For those who see history as a competition, Latin America's backwardness and poverty are merely the result of its failure. We lost; others won. But the winners happen to have won thanks to our losing: the history of Latin America's underdevelopment is, as someone has said, an integral part of the history of world capitalism's development. Our defeat was always implicit in the victory of others; our wealth has always generated our poverty by nourishing the prosperity of others—the empires and their native overseers. In the colonial and neocolonial alchemy, gold changes into scrap metal and food into poison.

Open Veins of Latin America, pp. 11-12
So talk of "disavowal" seems to imply that Galeano no longer held these views.

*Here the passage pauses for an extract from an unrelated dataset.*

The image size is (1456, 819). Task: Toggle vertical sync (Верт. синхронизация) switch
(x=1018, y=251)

But this is what Galeano actually said during a group interview at the 2nd Biennial of Books and Reading in Brasilia on April 11, 2014, as reported by Cynara Menezes:
"...after so many years, I don't feel as attached to that book as when I wrote it.  Time has passed, I started to try other things, to get closer to human reality in general and political economy in particular—for Open Veins tried to be a book of political economy though I didn't have necessary training.  I don't regret having written it, but I've gone beyond that stage. I wouldn't be able to read that book again—I would keel over.  For me, that prose of the traditional left is too heavy, and my body can't take it. I would have to be admitted to an emergency room.  The question would be: 'Got any open bed?'" Laughter.

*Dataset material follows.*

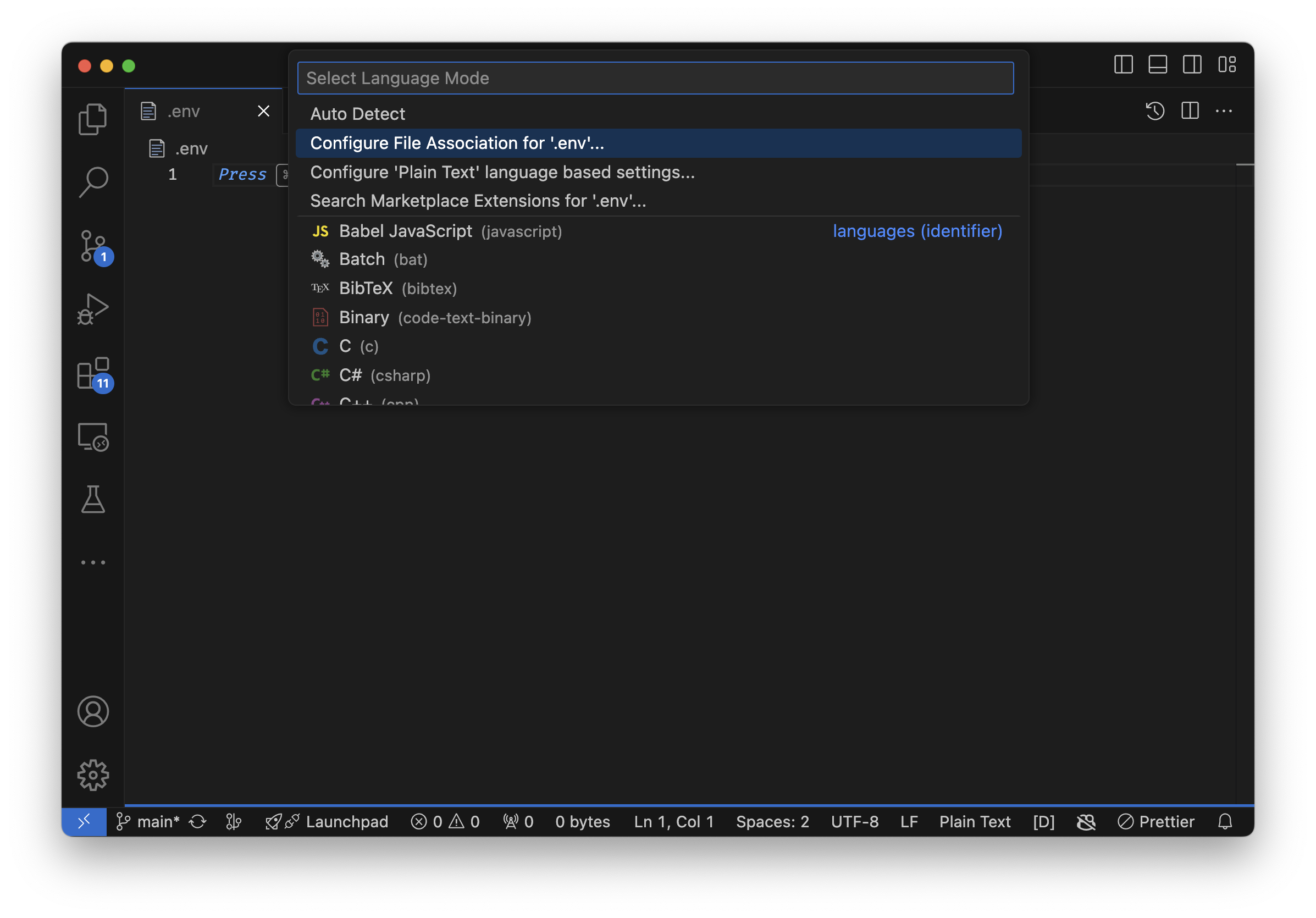Select 'Auto Detect' language mode
Viewport: 1316px width, 918px height.
click(357, 113)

It's clear that Galeano is distancing himself from the style of the book, and its abstraction: its focus on large-scale economic forces, rather than the individual stories which show the impact of those forces on "human reality" (not a generalized "human condition"). In a later e-mail exchange with Jorge Majfud, Galeano repudiated those who seized on his remarks as an indication that he had undergone a political conversion:
"The book, written ages ago, is still alive and kicking.  I am simply honest enough to admit that at this point in my life the old writing style seems rather stodgy, and that it's hard for me to recognize myself in it since I now prefer to be increasingly brief and untrammeled...The other voices that have been raised against me and against The Open Veins of Latin America are seriously ill with bad faith."
This exchange was posted in November 2014. For Simon Romero and his New York Times editors to repeat the distortion that Galeano disavowed Open Veins indeed shows bad faith, or worse.

The final words should be Galeano's:
On his deathbed, the man of the vineyards spoke into Marcela's ear. Before dying, he revealed his secret:
"The grape," he whispered, "is made of wine."
Marcela Pérez-Silva told me this, and I thought: if the grape is made of wine, then perhaps we are the words that tell us who we are.